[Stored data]
....

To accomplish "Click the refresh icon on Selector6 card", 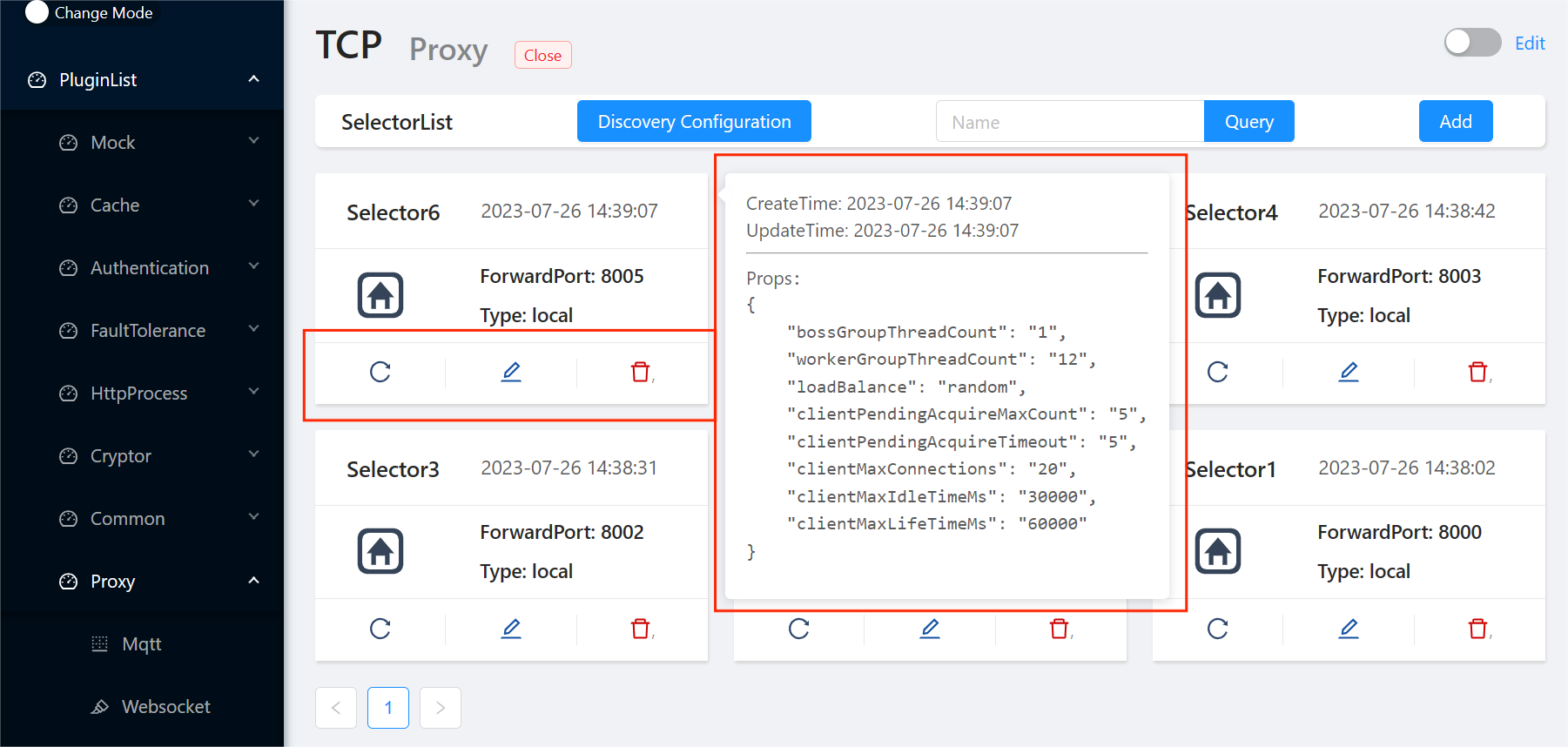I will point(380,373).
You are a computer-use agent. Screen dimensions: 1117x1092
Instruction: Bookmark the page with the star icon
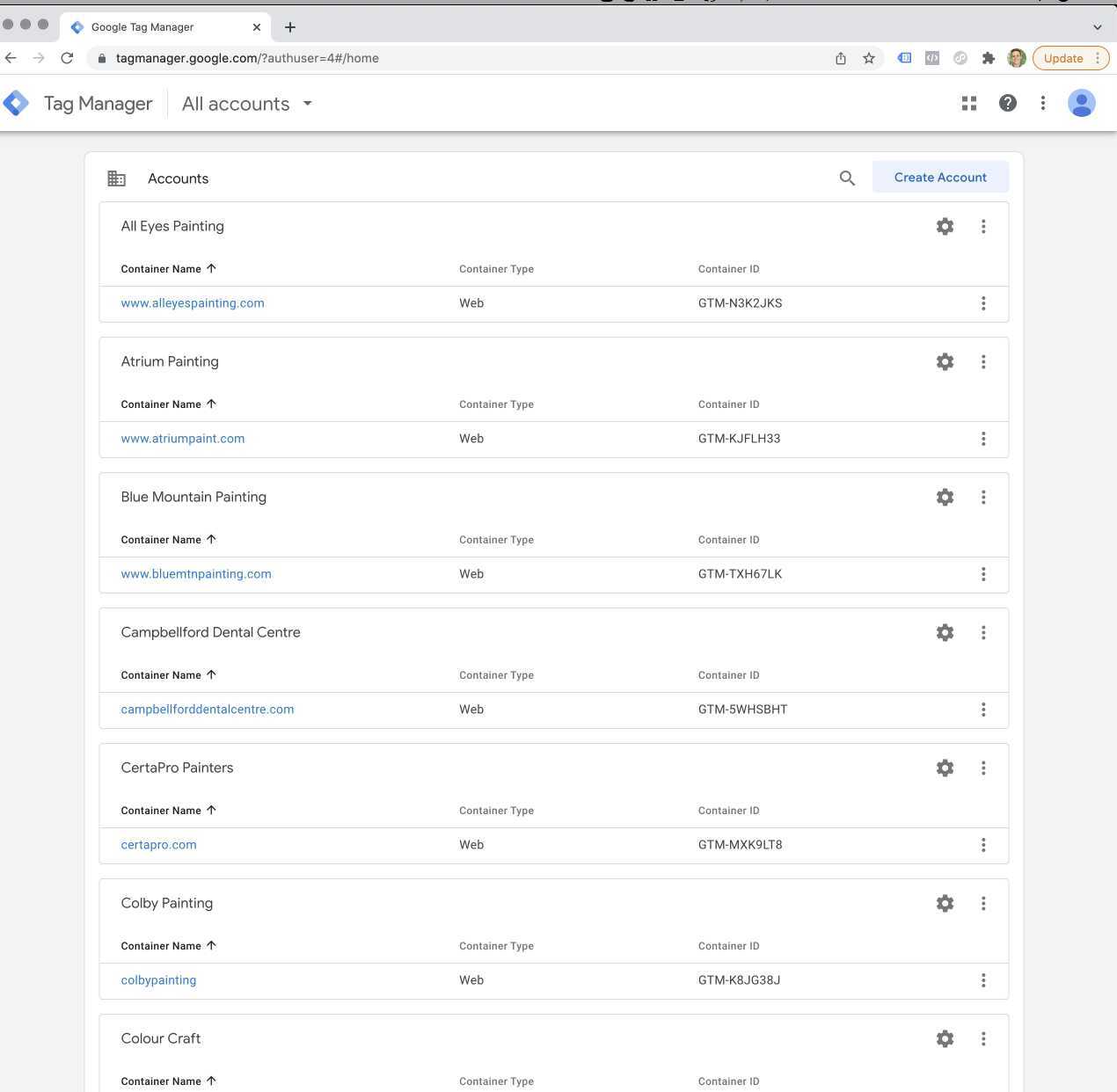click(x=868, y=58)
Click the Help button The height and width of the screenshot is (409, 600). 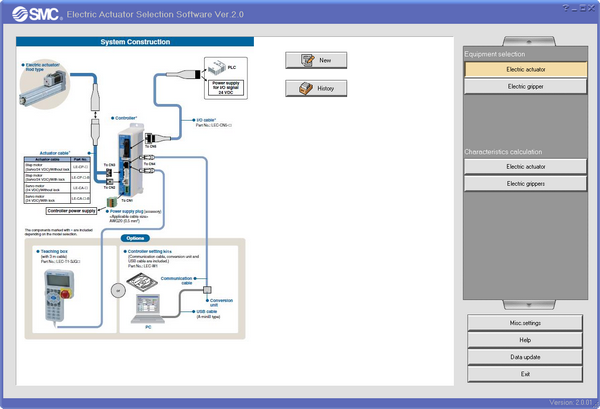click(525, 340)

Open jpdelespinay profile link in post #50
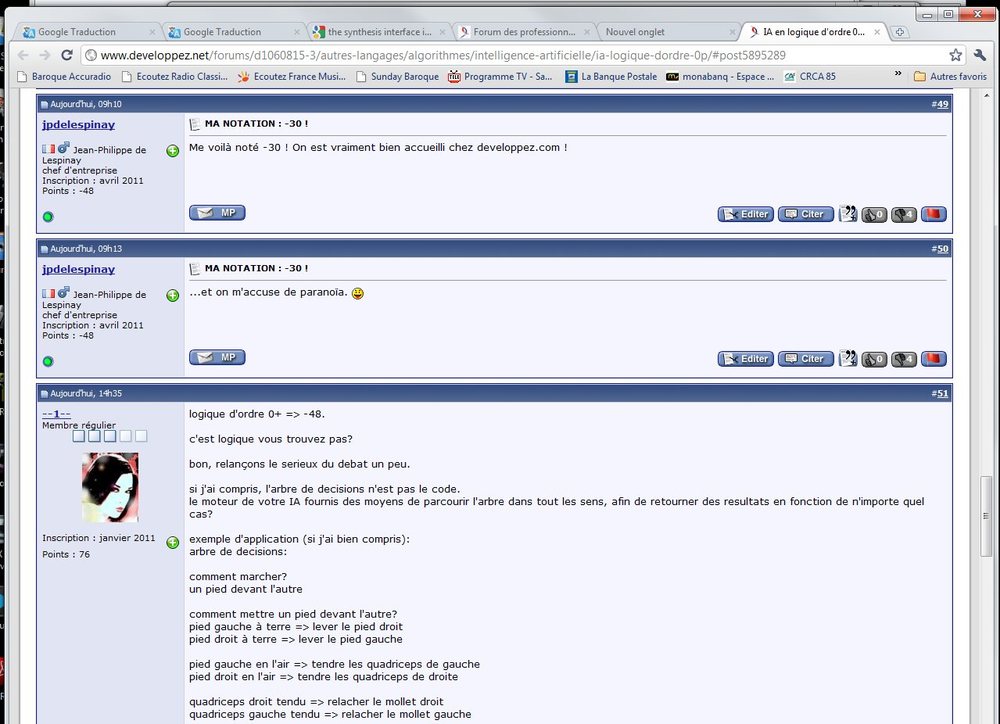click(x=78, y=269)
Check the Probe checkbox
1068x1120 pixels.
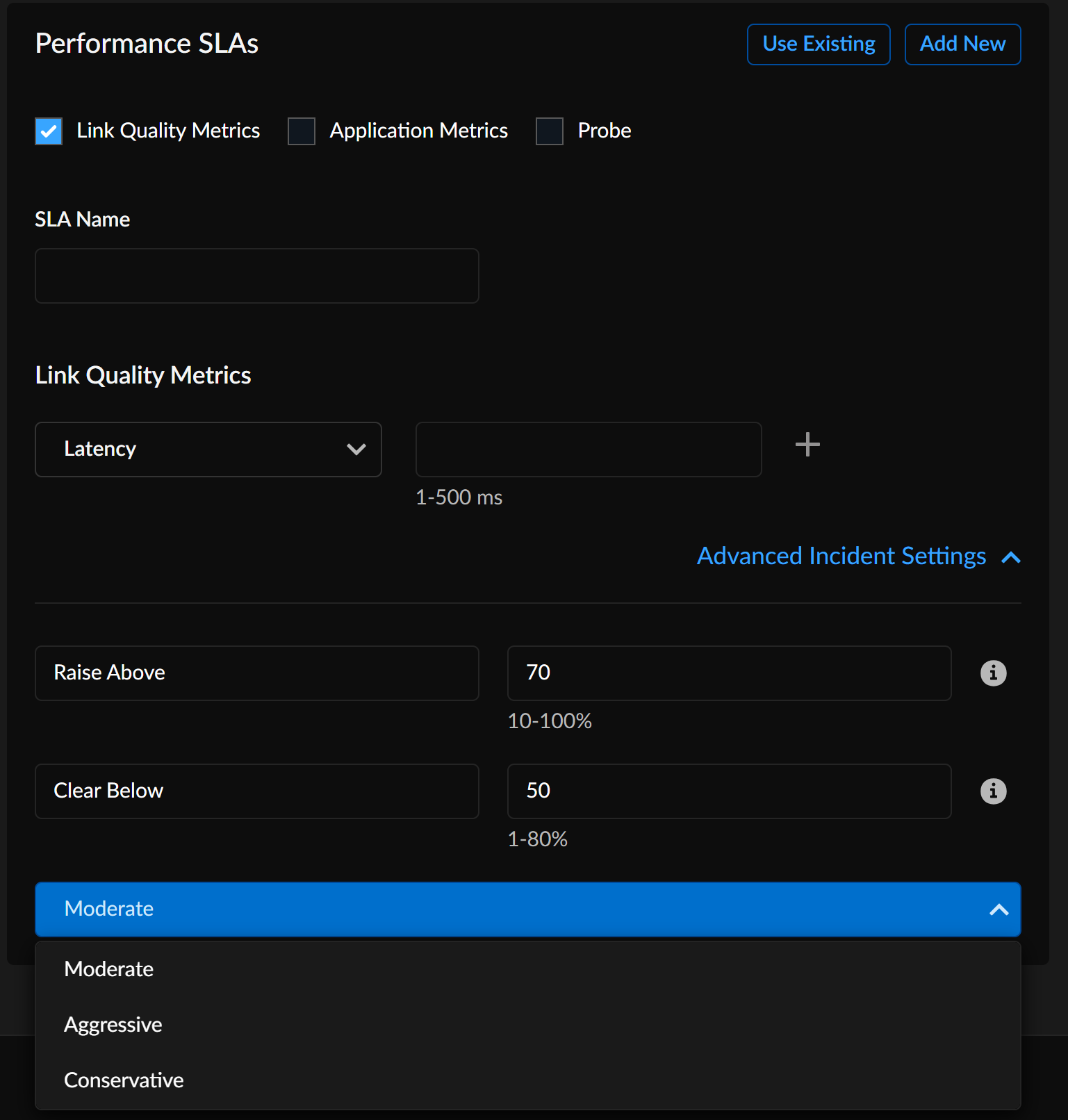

....

▶ [What to work on]: Quote, without alteration, the lines running from the line containing "Open jpdelespinay profile link in post #50" to the last line of the entries, and include no pictures.

▶ [Problem solution]:
Open jpdelespinay profile link in post #50
click(x=78, y=269)
Check the Probe checkbox
1068x1120 pixels.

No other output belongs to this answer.